Is Social Media Making Your Teen Depressed?
Published: Dec. 9, 2019
The average teen spends nine hours a day in front of a screen, more time than they spend sleeping. About a third of that time is spent on social media. Recently, concerns have arisen over the connection between teens’ social media use and their mental health, with many parents asking if social media is making their child anxious and depressed.
The amount of time spent on social media doesn’t correlate to increased or decreased anxiety and depression. However, what teens are consuming on social media can have a negative impact on their mental health. Many teens suffer from FOMO, or fear of missing out. Social media often features filtered, false portrayals of life, making teens feel like their lives are lackluster. Teens might also see posts of friends spending time without them and feel excluded.
Social media, sleep and physical activity
Sleep and exercise – two activities that have positive effects on mental health – can help stave off anxiety and depression. But social media use has been found to disrupt both activities, especially in girls, who deal more frequently with digital drama and cyberbullying than boys. The more time teens spend on their screens, the less time they spend sleeping or being physically active.

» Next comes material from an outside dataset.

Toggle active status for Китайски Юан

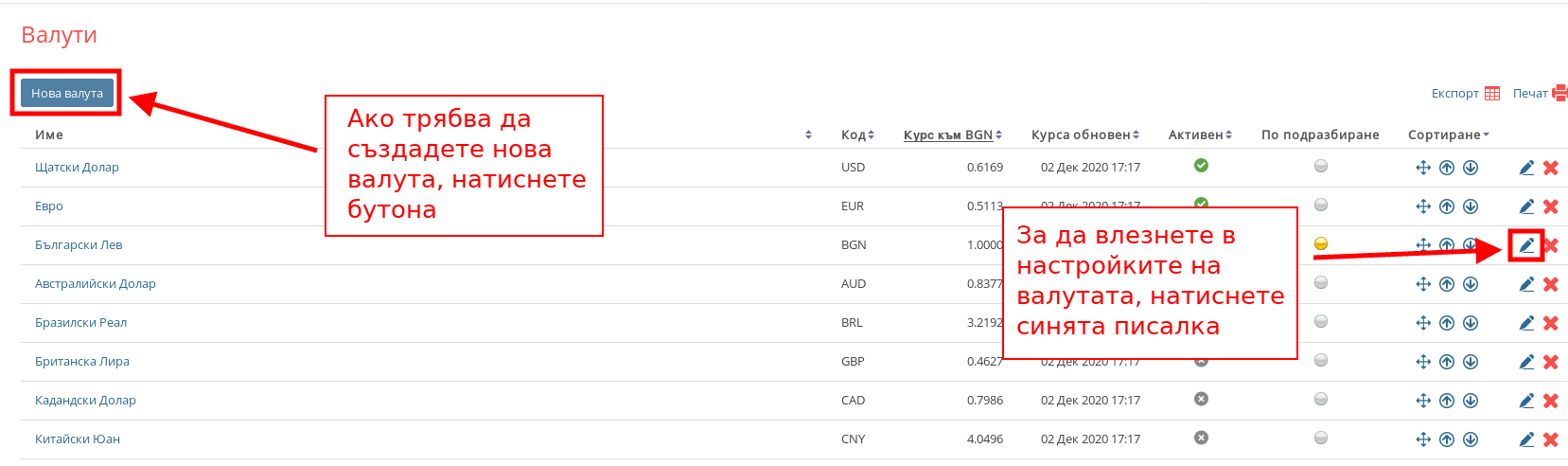click(1201, 438)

Lack of sleep affects memory and mood. It can increase stress levels and lead to impaired driving. Lack of exercise can cause immediate or future health problems and affect motivation and self-esteem. Our bodies need restorative sleep to function, and exercise introduces routine, which helps combat depression. Limited exercise also means teens lack an outlet to tire themselves out and sleep better. If your teen struggles with both, help them focus on improving sleep first, and then help them tackle physical activity. Get moving as a family, even if it’s just for a 15-minute walk. Every bit counts.
Make a family media agreement
Not all social media use is bad. It’s how teens communicate with friends and stay informed. When we ask teens to limit their social media use, we’re essentially asking them to limit their exposure to their friends. Some limits might be healthy, but they won’t necessarily see it that way.

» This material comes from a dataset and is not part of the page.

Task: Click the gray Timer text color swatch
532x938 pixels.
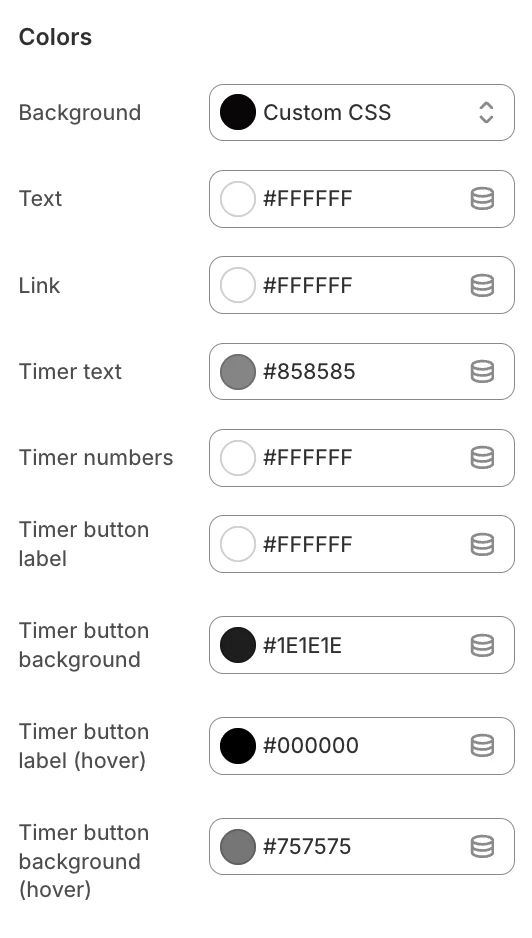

Many families create media agreements, which include rules for social media use. Coming up with an agreement should be a conversation approached with empathy. If you don’t try to understand why social media is important to your teen, they may rebel. Acknowledge that you know how important it is to them to stay in touch with their friends, but that you’d also like to spend more time as a family without being on your phones. Have replacement lifelines or activities in place – game nights, family hikes or bike rides, reading, cooking together – that are supportive enough for them to cope with the changes.
Practice what you preach
Parents need to be careful not to set too strict of limits on social media use. The goal is to create realistic rules that help teens be more responsible and resilient. More importantly, parents should practice what they preach – 51% of teens say that they often notice a parent or caregiver distracted by their own phone during conversations. Other ways to help your teen include:
- Getting active as a family
- Putting away phones at the dinner table
- Teaching them how to connect with people outside of social media
- Reminding them that they’re representing their family
- Monitoring their apps
- Watching out for red flags, such as phone hoarding, changing passcodes and deleting messages
With 54% of teens believing they spend too much time on their phones, they, too, can take steps to limit their use and stay safe on social media. Suggest that they:
- Put their phone away when talking to someone
- Don’t check messages and notifications as soon as they wake
- Don’t post dramatic or attention-seeking posts
- Limit friends on apps to people they know personally
- Limit sharing personal information
- Don’t post questionable or inappropriate photographs
Seeking professional help
If you still feel like your teen’s social media use and mental health aren’t improving, it might be time to seek out a counselor. A counselor will focus on the underlying issues that contribute to overuse. Your teen might need help coping with FOMO or depression, or they might need help making friends. A counselor can help them work on their social skills, limiting social media use as a step in that process.
There isn’t one answer to protecting your teen’s health when it comes to social media. When in doubt, educate, empathize and work together as a family.